From the records below, output exactly the lines running from the line containing "How do I perform: Click the vertical" through the line containing "You are a computer-use agent. 1209x840", and no others.

##### Source data

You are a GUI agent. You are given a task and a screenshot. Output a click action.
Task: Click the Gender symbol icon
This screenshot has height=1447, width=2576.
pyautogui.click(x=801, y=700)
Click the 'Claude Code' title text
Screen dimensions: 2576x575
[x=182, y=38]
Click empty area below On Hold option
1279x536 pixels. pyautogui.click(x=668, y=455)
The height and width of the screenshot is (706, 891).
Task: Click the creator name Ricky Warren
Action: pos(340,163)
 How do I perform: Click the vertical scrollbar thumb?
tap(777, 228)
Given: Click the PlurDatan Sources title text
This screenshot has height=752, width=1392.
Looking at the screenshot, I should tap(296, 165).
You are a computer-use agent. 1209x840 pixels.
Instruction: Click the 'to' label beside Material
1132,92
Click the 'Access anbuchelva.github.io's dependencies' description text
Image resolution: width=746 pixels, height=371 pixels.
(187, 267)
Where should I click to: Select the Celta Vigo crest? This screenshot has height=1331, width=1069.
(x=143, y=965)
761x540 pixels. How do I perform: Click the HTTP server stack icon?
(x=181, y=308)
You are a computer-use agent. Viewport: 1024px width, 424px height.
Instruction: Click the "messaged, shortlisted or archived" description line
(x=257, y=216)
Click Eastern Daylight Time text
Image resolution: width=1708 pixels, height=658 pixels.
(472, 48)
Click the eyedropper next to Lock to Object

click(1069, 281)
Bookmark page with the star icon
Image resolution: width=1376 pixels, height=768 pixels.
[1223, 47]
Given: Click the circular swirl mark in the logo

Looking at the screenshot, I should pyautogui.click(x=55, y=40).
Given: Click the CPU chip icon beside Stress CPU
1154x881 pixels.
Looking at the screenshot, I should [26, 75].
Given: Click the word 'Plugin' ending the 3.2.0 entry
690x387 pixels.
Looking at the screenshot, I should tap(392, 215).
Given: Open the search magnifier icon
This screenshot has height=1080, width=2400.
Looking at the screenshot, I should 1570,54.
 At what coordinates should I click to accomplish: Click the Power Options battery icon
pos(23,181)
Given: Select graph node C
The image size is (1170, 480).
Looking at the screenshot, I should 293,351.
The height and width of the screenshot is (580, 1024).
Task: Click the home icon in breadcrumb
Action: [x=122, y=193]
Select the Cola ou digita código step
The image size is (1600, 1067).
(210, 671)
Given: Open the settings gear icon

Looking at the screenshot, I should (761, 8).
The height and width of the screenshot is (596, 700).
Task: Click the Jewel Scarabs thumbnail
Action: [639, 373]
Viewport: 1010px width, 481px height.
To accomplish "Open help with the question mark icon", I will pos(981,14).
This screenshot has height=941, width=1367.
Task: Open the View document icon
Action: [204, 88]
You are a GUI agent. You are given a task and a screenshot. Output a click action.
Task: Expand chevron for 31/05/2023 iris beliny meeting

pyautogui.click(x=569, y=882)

##########

▶ [Exercise answer]:
 How do I perform: Click the vertical scrollbar thumb?
tap(777, 228)
Given: Click the PlurDatan Sources title text
This screenshot has height=752, width=1392.
Looking at the screenshot, I should tap(296, 165).
You are a computer-use agent. 1209x840 pixels.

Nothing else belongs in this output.